Picture a hot summer afternoon. Neighborhood kids running in slow motion around a New York City block, the corner fire hydrant shooting out an elegant geyser into the air. All of a sudden of “The Entertainer” sounds from a distance, paralyzing every child within earshot with the prospect of the ultimate summer respite – ice cream.
For many of us, ice cream trucks conjure images of a time long gone, a memory of when life was simpler, more innocent. They are these images, I think, Ben Van Leeuwen used when he started his artisanal ice cream business this year. The 24-year former Good Humor Ice Cream truck driver, and recent Skidmore business graduate, wanted to start a business that produced food in a traditional way, where the focus is based on quality rather than efficiency. For him, ice cream was a simple model – one, according to him, that would allow for scalability “without any degradation of quality.”
How is quality defined? Van Leeuwen ice cream only uses fresh milk from grass-fed cows, fresh cream, organic sugar, and egg yolks as its bases. “We believe that this simple practice leads to an extraordinary product,” said Van Leeuwen in a recent interview with the Gothamist. Yet there is more to the ice cream than just simplicity. Flavors range from the classic vanilla and chocolate to Hudson Valley red currant or ginger, with the vanilla for example made from organic bourbon and organic Tahitian vanilla beans. The nuts in the pistachio flavor come from a slow-food farm in Sicily, and all of the toppings are homemade and organic.

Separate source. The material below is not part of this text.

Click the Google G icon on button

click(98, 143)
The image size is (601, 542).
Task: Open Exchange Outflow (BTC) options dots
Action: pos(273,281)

Inspired by both the biodynamic and slow food movements, much of Van Leeuwen ice cream ingredients are sourced organically and sustainably. Though, as Gourmet.com put it, the insistence on the finest of ingredients – beit coming from Tahiti or Papua New Guinea or Sicily – doesn’t necessarily mean the company’s carbon footprint is the smallest. However, beyond carbon offsetting both the sourcing process as well as the amount of fuel the trucks burn on a given business day, all of their disposable products are made from 100% renewable sources, and 1% of profits go to protecting mountain gorillas in Congo. The cups and napkins are made of Bagasse, a fiber made from sugar cane husk; and drink cups, spoons, and straws are derived from corn husks – products, according to company’s website, that are not only better for the environment, they are also better for you as they don’t leach dangerous petrochemicals.
As some might view Van Leeuwen ice cream as a greenwash, a clever PR campaign to justify higher prices (nearly $4 for a small scoop) and driving around all day selling sugar and fat-filled desserts, the model is proving as scalable as Van Leeuwen had initially envisioned. People have been lining up in droves, often twittering their friends with ice cream truck sightings as if it were some sort of celebrity. In a short few months, a second ice cream truck has hit the streets, and some of the higher end flavors will soon be featured in Whole Foods and Murray Cheese’s in New York City.